The problem is, how to find the integral closure in this case? Clearly, $y$ is integral over $O_{P_i}$, and moreover we can divide by any polynomial in $x$ only, which is not divisible by $x-a_i$ in the integral closure. But how can we find all the integral elements?
Best Answer
This is not much different from finding algebraic integers in a quadratic extension of $\Bbb{Q}$. In general it is a bit more taxing, but quadratic extensions can be handled. The arsenal of geometric tools would settle this quickly, but we can also do everything from first principles.
General basic theory of field extensions tells us that $\{1,y\}$ is a basis of $K$ over $F(x)$, so an arbitrary element $z\in K$ can be written in the form $$ z=f_0(x)+yf_1(x) $$ for some $f_0,f_1\in F(x)$. If $f_1\neq0$ then $z\notin F(x)$. We have $$ (z-f_0)^2=y^2f_1^2=(x-a_1)(x-a_2)\cdots (x-a_n)f_1^2, $$ so the minimal polynomial $m(T)$ of $z$ over $f(x)$ is $$ \begin{aligned} m(T)&=(T-f_0)^2-(x-a_1)(x-a_2)\cdots (x-a_n)f_1^2\\ &=T^2-2f_0T+[f_0^2-(x-a_1)\cdots (x-a_n)f_1^2]. \end{aligned} $$ The element $z$ is integral over $O_{P_i}$ if and only if the coefficients of this minimal polynomial are in the ring $O_{P_i}$.

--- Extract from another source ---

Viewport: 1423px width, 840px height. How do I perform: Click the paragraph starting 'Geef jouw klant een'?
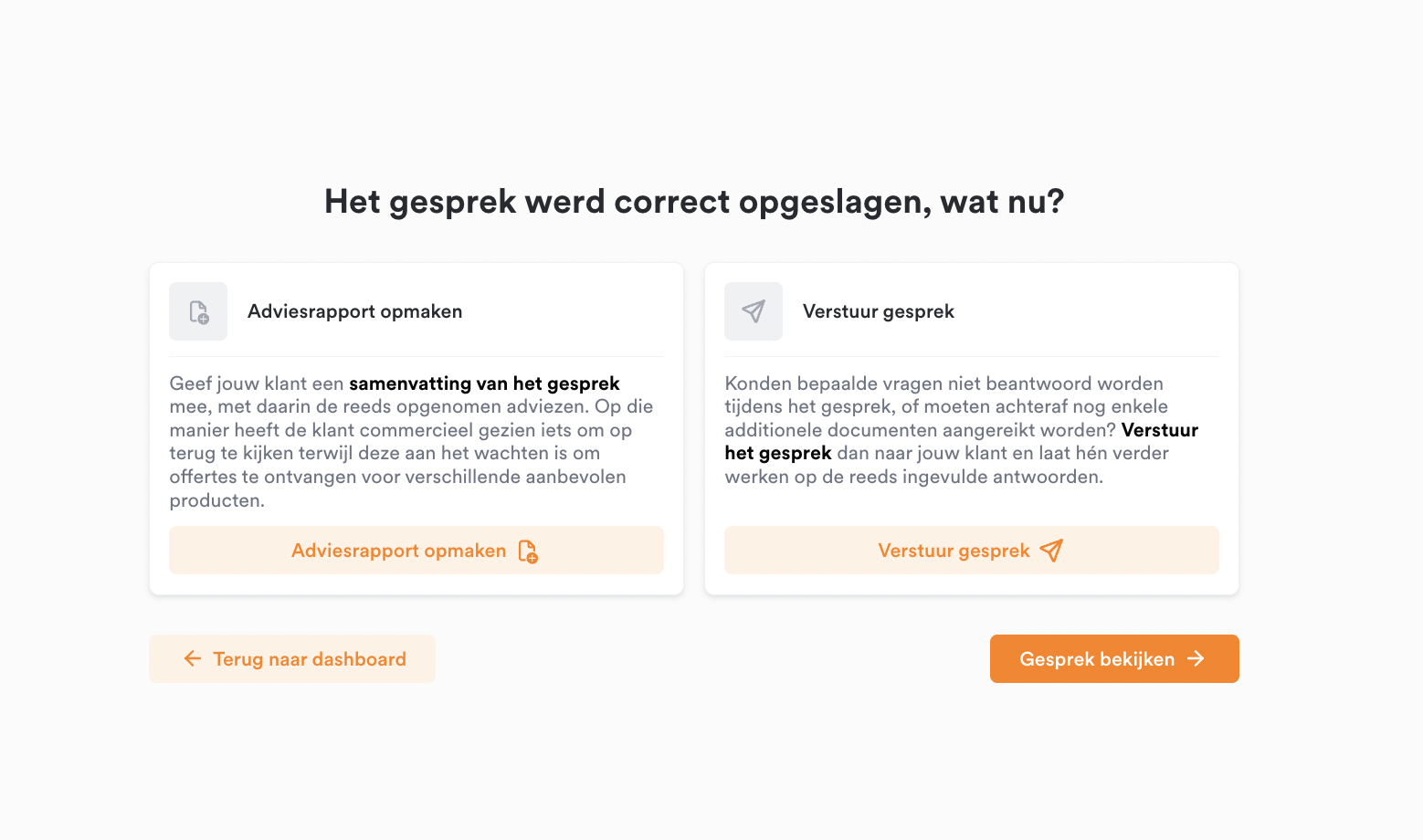coord(413,442)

Assume that the characteristic is $\neq2$. Then the coefficient of the linear term, $2f_0\in O_{P_i}$ iff $f_0\in O_{P_i}$. With that settled we see that the linear term is in $O_{P_i}$ if and only if the product $(x-a_1)\cdots (x-a_n)f_1^2\in O_{P_i}$. A moments reflection reveals that this condition is equivalent to requiring $f_1$ to be in $O_{P_i}$. The reason is that if $f_1$ has a pole of order $\ge1$ at $P_i$, then $f_1^2$ has a pole of order $\ge2$. The other factor $(x-a_1)\cdots(x-a_n)$ cannot cancel that because it has $a_1$ as a simple zero only.
The next step is to show that an element of $R_i$ is a unit if and only if $f_0$ is a unit of $O_{P_i}$. This follows from $$ \frac1{f_0+y f_1}=\frac{f_0-yf_1}{f_0^2-(x-a_1)\cdots (x-a_n)f_1^2}. $$ If $f_0$ is a unit, so is the denominator in the last form , call it $Q$ (the other term is a non-unit). More generally the two terms of $Q$ have zero orders of opposite parities at $P_i$, at least twice the minimum of zero orders of $f_0,f_1$. This quickly implies that an eventual zero at $P_i$ cannot be cancelled in both $f_0/Q$ and $-f_1/Q$. The claim follows.
This implies that the ideal $yR_i$ consists of exactly the non-units of $R_i$. Here we need that $a_i$ is a simple zero of the product $(x-a_1)\cdots (x-a_n)$ implying that $$x-a_i=\frac{y^2}{(x-a_1)\cdots(x-a_{i-1})(x-a_{i+1})\cdots (x-a_n)}\in y R_1.\qquad(*)$$ So we know that the ring $R_i$ is local, and $y$ is a generator of the unique maximal ideal $M_i$. The claims then follow from the definitions. Equation $(*)$ implies that $x-a_i\in M_i^2$ giving us the ramification.